I've written quite a bit about how I think that all of the technical components we'll need for our nirvana solution will be available next summer (and I still think we're on track for that). The problem that's rapidly beoming clear is that the entire "solution" (at least as it stands today) will require each customer to cobble together products from about 15 different vendors. This is so complex and so risky that it means customers won't actually do that, and will instead just leverage the minimum number of vendors as possible to solve very specific tactical problems.
So that's fine, but it means that we're not going to get to the nirvana solution because it's too hard.
My point is that of the 100+ vendors in the desktop virtualization space, probably three-quarters of them are "one hit wonders," where they do one specific thing well (really well!), and the rest of their stuff is not interesting or not as good as another vendor or something they just threw in last minute so they could call their product a "solution."

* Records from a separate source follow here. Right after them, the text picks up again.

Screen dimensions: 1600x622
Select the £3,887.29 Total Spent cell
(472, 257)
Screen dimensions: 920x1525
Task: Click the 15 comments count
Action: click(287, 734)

Let me give you some examples. This list is in random order and only covers about 5% of the one hit wonders out there:
- Wanova, a new startup I wrote about last week, offers streaming disk images across a WAN. I'm sure they're very good at that and maybe better than anyone else in the industry. They also offer layering of Windows which I'm more nervous acount.
- Atlantis Computing has that really cool disk I/O virtualization, which completely rocks and I think should be standard in every VDI deployment. They also support application-specific layers, which I fear are very brittle. So with Atlantis, I want to use their dynamic disk composition thing, but I'll leave the app isolation and virtualization to another vendor.
- Neocleus seems to have the best client hypervisor on the market today (since they can sort of combine/bridge the emulation, paravirtualization, and pass-through techniques), but they also threw in a basic management engine which I'm not impressed with at all. I'd love to see their hypervisor everywhere, but managed by something else.
- MokaFive has done an amazing job digging into the innards of various VMMs and getting them to boot from USB keys, enabling cross-platform suspend/resume (suspend on VMware Workstation for Windows, resume on Fusion for Mac). They also offer Windows layering. Are they the best at that too?
- Kaviza has a really cool self-configuring virtual appliance that essentially lets you build a desktop grid. So if you need more capacity you just add their virtual appliance to a new server, point it to your existing environment, and walk away. Their system automatically figures out what resources you need on the new hardware and starts copying stuff over and using it (connection broker, disk images, VM hosts, etc). It's very cool. But do I want to use Kaviza for my connection broker too? Do I want to use their disk image management?
And that's just a partial list among the startup-type vendors. Think of the client device. Think of the display protocol. Think of the user environment management. Think of the printing. In every case, there's probably one vendor that pops in your mind as the "goto" vendor for each of these.
Would it be technically possible to combine all of these, pulling out just the best parts to create a nirvana solution? Maybe. But it wouldn't be practical. First of all it would be waaaaaay too expensive... probably pushing $2,000 in software licenses per user. Second, it would be a nightmare to support. And third, a lot of these products are built so that you have to choose them for everything they do. I don't think I have the option of using Wanova for WAN-based disk streaming but replacing their layering with MokaFive's. I don't think I can use Kaviza to automatically manage my entire environment while replacing their connection broker with Leostream's.
So the reality is that I have to make choices. I have to decide which issues are most important for me, and then select the vendor that best solves my specific challenge. And if that vender requires that I use some other component of theirs that's not as good as something from another vendor, well, in most cases that's just too bad.
I wonder a bit about the long-term viability for these one hit wonders. Is it realistic that most of them will be acquired by the big vendors and integrated into their suites? Can they stay independent and continue to sell their single hits? Should they focus on integrating with others instead of being complete solutions? Of course this all depends on which vendor and which technology we're talking about, but overall they're in a really hard place, especially considering that a lot of people want to virtualize their desktops to save money.